Оба обдумывают это, но находят невозможным, смешным. Нет, у старика Пера из Буа и у Теодора из Буа не бывает гостей. Вот если бы человек стоял на сигнальном холме господина Хольменгро…

Потому что господин Хольменгро все еще был великим человеком, и о нем всегда вспоминали прежде всех. Правда, несколько лет тому назад у него было много потерь, убытки, да и потом тоже у него было много потерь, но что значат одна – две потери для того, кто может с ними справиться? Ведь рожь и пшеница нынче, как прежде, прибывали в Сегельфосс из Америки и с Черного моря на больших пароходах и покидали Сегельфосс перемолотые в муку, направляясь во все северные страны и в Финмаркен. Мельница господина Хольменгро не стояла ни одного рабочего дня, хотя уже не работала по ночам, как встарь.

Насчет же гостей и всего такого Оле Иоган и Ларс Мануэльсен долго прикидывали, какого же это важного человека мог ожидать господин Хольменгро: ведь дочь его, фрекен Марианна, уже приехала домой, в красной пелерине, из Христиании и из-за границы, и во всяком случае – не стал бы господин Хольменгро пользоваться ради этого сигнальным холмом Теодора из Буа!

Оле Иоган говорит:

– Будь у меня время, я сходил бы на сигнальный холм н спросил. Не сходишь ли ты?

Ларс Манузльсен отвечает:

– Я? Нет.

– Что так?

– Мне это ни к чему.

– Что ж, по мне, ладно, но только так никто из нас не узнает, – обиженно говорит Оле Иоган.– Только уж очень ты стал важный, тебе ни до чего нет дела.

Ларс Мануэльсен плюет и отвечает:

– Я тебе что-нибудь должен?

Оле Иоган собирается уходить, но вдруг замечает Мартина-работника, несущего на плече несколько штук дичи. Мартин-работник идет из леса, в руке у него ружье, днем он охотится, – песцовые шкурки нынче семьдесят крон, а выдра – тридцать.

– Что убил нынче? – спрашивает Ларс Мануэльсен, желая проявить благосклонность.

– Смотри сам! – кратко отвечает Мартин-работник. Мартин-работник так краток со всеми, и с отцом великого человека обращается не иначе, чем с другими. Великий человек, – кто в наши времена велик?
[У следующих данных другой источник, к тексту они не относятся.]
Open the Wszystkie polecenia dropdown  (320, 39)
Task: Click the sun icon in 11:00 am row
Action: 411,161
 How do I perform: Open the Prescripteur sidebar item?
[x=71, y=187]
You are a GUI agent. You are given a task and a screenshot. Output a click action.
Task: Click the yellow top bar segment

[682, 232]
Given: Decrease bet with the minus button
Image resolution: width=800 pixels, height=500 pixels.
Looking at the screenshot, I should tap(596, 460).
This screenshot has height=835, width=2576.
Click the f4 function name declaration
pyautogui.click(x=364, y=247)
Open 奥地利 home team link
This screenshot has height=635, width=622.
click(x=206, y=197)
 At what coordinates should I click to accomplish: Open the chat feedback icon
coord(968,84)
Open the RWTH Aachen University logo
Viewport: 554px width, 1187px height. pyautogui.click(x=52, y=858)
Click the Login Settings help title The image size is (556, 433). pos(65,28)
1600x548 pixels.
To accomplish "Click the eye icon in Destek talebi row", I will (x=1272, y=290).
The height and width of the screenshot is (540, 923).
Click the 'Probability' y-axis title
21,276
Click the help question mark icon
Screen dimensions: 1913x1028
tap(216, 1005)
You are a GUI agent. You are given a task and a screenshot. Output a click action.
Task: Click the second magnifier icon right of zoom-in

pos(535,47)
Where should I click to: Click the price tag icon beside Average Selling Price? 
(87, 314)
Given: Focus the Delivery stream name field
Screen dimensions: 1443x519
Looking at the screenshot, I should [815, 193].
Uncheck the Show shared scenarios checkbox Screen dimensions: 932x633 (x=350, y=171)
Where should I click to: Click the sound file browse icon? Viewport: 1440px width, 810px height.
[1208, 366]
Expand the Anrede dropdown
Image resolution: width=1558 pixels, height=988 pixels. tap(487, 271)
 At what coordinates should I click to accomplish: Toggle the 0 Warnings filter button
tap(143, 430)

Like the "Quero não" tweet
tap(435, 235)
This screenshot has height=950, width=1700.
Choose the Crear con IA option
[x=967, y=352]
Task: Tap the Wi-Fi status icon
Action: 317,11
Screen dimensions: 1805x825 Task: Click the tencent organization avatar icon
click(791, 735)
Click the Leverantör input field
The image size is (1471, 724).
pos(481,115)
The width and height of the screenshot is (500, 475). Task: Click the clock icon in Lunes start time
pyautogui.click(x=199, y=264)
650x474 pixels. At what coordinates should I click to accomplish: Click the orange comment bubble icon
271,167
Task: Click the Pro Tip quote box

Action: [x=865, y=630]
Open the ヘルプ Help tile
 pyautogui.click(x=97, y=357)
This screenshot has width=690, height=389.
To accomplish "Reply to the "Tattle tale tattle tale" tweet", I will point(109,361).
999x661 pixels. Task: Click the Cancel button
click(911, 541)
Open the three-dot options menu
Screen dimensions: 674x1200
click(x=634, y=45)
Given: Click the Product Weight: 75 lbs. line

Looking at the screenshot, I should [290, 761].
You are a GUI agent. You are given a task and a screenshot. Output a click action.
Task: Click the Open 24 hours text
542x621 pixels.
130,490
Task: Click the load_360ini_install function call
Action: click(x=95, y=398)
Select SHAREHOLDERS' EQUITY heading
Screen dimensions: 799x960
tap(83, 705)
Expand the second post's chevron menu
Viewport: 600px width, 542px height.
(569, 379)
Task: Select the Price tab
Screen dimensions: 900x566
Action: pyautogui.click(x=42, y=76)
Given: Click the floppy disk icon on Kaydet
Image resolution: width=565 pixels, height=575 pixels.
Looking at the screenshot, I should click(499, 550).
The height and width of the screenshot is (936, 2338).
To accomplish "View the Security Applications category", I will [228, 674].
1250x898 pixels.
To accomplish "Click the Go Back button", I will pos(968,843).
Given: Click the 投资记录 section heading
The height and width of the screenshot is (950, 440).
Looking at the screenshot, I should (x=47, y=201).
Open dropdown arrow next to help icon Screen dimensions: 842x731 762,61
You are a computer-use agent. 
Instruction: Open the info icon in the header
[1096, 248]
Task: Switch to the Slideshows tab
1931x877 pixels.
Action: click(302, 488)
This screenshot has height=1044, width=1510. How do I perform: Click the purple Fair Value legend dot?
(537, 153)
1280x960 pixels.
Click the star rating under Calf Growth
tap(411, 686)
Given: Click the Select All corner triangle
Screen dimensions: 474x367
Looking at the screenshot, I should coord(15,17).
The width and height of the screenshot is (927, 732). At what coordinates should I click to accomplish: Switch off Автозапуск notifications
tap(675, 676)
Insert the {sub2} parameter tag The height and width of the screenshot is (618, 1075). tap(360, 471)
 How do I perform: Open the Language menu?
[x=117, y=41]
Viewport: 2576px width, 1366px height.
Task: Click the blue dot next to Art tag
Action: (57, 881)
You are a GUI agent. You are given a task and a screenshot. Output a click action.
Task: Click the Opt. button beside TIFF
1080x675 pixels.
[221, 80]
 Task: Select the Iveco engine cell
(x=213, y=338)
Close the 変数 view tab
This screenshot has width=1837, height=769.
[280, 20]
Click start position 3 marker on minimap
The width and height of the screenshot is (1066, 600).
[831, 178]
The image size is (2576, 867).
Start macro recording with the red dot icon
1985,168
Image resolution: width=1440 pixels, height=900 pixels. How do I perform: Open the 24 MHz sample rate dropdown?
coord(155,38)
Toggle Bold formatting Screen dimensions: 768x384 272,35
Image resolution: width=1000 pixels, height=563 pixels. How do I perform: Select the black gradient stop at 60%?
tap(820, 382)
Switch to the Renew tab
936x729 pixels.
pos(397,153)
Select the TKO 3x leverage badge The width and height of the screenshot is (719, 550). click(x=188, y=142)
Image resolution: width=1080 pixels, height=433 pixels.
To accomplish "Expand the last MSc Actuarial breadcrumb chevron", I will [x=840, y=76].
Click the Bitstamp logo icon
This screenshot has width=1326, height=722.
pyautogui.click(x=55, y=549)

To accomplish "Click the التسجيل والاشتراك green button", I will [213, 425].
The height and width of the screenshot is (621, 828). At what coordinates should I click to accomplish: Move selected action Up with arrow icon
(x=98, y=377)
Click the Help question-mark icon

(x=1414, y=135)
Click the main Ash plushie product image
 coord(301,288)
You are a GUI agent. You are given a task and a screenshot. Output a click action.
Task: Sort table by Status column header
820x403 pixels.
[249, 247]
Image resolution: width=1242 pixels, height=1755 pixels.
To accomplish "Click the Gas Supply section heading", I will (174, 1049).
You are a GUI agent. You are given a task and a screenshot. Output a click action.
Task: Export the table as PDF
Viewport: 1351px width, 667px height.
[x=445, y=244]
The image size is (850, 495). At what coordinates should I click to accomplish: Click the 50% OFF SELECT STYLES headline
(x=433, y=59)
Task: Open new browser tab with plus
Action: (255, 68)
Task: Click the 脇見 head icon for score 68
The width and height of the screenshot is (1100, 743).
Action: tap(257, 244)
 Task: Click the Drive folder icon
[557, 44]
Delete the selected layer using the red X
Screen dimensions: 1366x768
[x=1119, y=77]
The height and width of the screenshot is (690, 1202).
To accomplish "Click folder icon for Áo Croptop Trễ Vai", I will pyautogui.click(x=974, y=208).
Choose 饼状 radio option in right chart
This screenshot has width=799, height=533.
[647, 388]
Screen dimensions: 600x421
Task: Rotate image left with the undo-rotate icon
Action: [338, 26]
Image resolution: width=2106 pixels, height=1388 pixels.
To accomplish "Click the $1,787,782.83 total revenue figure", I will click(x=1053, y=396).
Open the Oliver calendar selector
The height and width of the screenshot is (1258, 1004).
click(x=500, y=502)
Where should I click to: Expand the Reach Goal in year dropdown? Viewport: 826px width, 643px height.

После смерти своих бывших господ Мартин-работник не видал ничего великого среди людей, он живет большею частью воспоминаниями о временах лейтенанта, о временах Виллаца Хольмсена Третьего, когда теперешняя фру Раш, жена ходатая по делам, была камеристкой в поместьи, а Готфред-телеграфист служил на побегушках в Сегельфоссе. Эти времена он помнит. Разумеется, и теперь тоже есть Виллан, Хольмсен Четвертый, по прозвищу молодой Виллац; но он артист и редко живет дома, Мартин-работник мало его знает.

Он идет дальше с перекинутыми через плечо птицами, сохраняя свои старинные убеждения.

– Отчего ты не пойдешь к нам в гостиницу, продал бы птиц и получил бы за них деньги? – говорит ему Ларс Мануэльсен.

Слыхал Мартин-работник или нет? Слыхал отлично, но не ответил. Так презирал он это хвастливое предложение.

– Ты не видал, кто это стоит на сигнальном холме?– кричит ему вслед Оле Иоган.

Мартин-работник останавливается:

– На сигнальном холме? Корнелиус из Буа, – отвечает он, потому что спросил Оле Иоган.

– Корнелиус из Буа?

– Да.

Мартин-работник идет дальше. И в особенности он презирает Ларса Мануэльсена с его двумя рядами пуговиц на куртке.

А ведь оба, и Оле Иоган, и Ларс Мануэльсен, отлично видели, что это подручный лавочника Корнелиус стоит дозорным на холме, вырисовываясь с флагом в руке на небе, но им надо было это слышать и надо было об этом поговорить. Да, раз это Корнелиус, то, стало быть, дело касается хозяев лавки, Пера из Буа или его сына Теодора из Буа, а что же это может быть?